What this is: This analysis examines how data governance platforms are being positioned for AI agent security and finds that policy enforcement at the data layer does not replace agent identity and authorization controls.

Why it matters: It matters because IAM, NHI, and autonomous-system teams need to decide where data governance ends and identity governance begins when AI agents touch regulated information.

By the numbers:

The company has raised over $127 million in funding and serves major enterprise customers including JB Hunt, Swedbank, Thomson Reuters, Booking.com, GM, and Roche.

👉 Read WorkOS's analysis of Immuta and AI agent data governance

Context

AI agent data governance is the problem of controlling which information an agent can reach, retrieve, and surface without assuming that platform-level policy alone is enough. In this article, the key gap is not whether sensitive data can be classified, but whether the identity, authorization, and audit model around the agent is strong enough to govern access end to end.

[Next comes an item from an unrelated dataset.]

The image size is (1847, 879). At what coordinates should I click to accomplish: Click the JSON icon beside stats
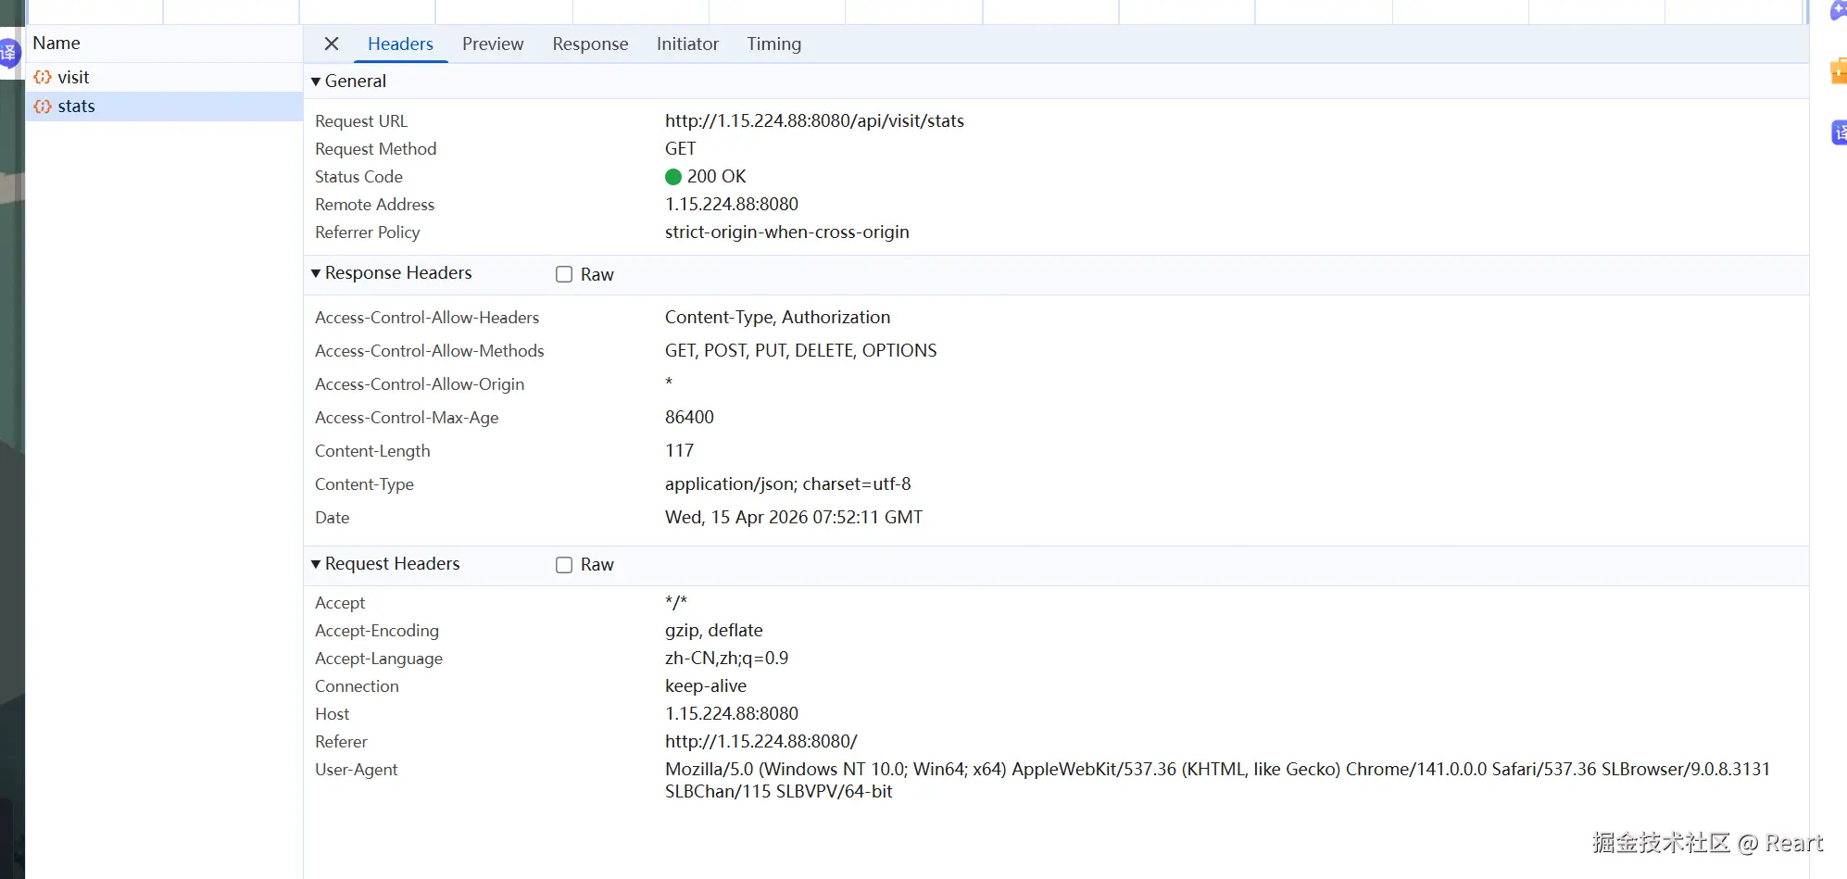coord(43,107)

That distinction matters for IAM programmes because data controls and identity controls solve different parts of the same problem. A policy engine can constrain queries inside a warehouse, but it does not by itself establish agent identity, lifecycle governance, or delegated authority across the wider application stack.

Key questions

Q: How should security teams govern AI agents that access sensitive data?

A: Security teams should split the problem into three layers: agent identity, authorization, and data access. Data governance can restrict what content is returned, but it does not prove who the agent is or what else it can do. The safest model ties authenticated agent identity to explicit entitlements, then records every retrieval and downstream action.

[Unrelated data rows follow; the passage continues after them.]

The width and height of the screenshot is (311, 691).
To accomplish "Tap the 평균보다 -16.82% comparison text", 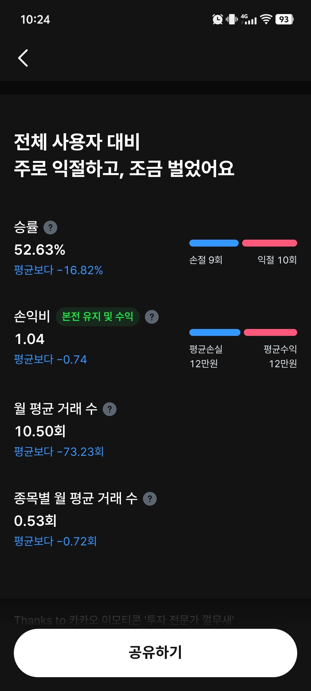I will (x=58, y=270).
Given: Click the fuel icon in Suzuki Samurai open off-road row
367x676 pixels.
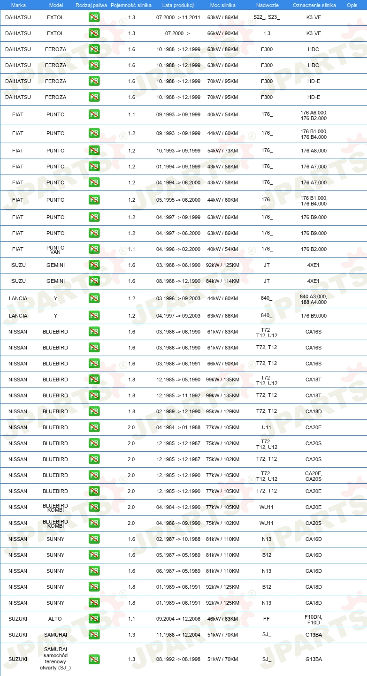Looking at the screenshot, I should (94, 659).
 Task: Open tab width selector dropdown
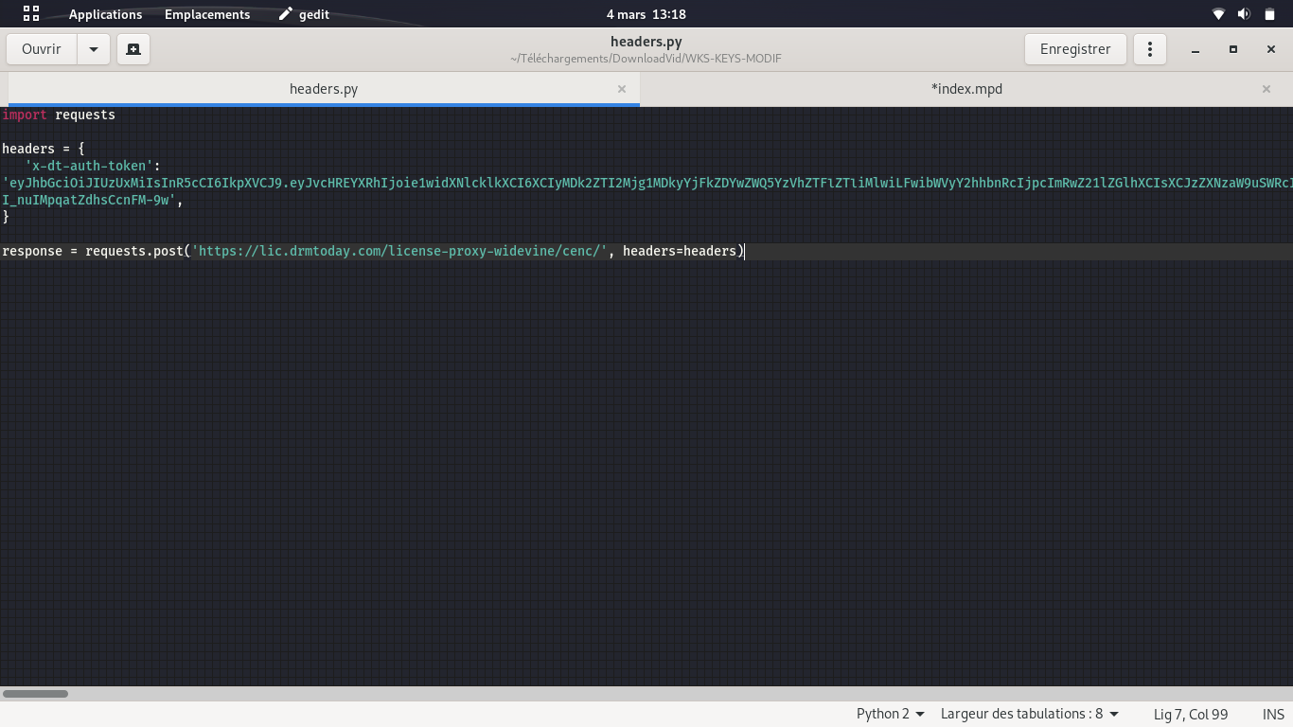coord(1029,714)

Q: What breaks when data governance is used as a substitute for AI agent identity controls?

A: What breaks is accountability. A data policy may block some sensitive records, but it cannot on its own answer who initiated the request, whether the agent was properly authenticated, or whether the same identity can act elsewhere in the stack. That leaves security teams with partial evidence and incomplete control.

Q: How do security teams know if AI agent access controls are actually working?

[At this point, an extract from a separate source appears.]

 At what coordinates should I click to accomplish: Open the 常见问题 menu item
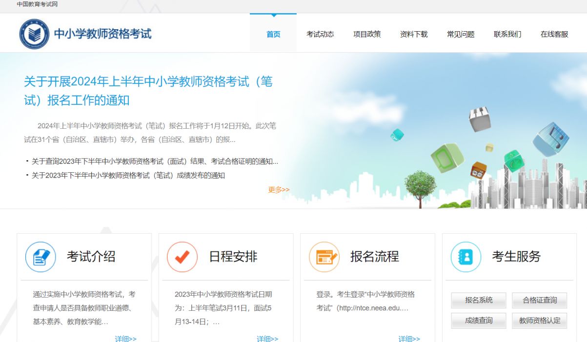coord(460,34)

A: Look for evidence across three signals: denied retrievals for restricted fragments, complete logs that link agent identity to each request, and no unexplained access outside intended data domains. If the audit trail stops at the warehouse, the control is only partially working.

Q: Who is accountable when an AI agent surfaces restricted data?

A: Accountability should sit with the team that owns the agent identity and its delegated permissions, not only with the data platform team. If the agent can retrieve regulated content through a valid identity path, the failure spans IAM, data governance, and application ownership together.

Technical breakdown

Policy-based data access control for AI agent retrieval

Policy-based access control centralizes rules so that one policy definition can be enforced across multiple data platforms. In RAG workflows, that usually means the control acts at the warehouse, vector store, or chunk-retrieval layer, deciding what content can be returned to a requestor. The security value is real, but it is still a data-layer control. It does not authenticate the agent, define its runtime authority, or manage how the agent behaves once it has a valid request path.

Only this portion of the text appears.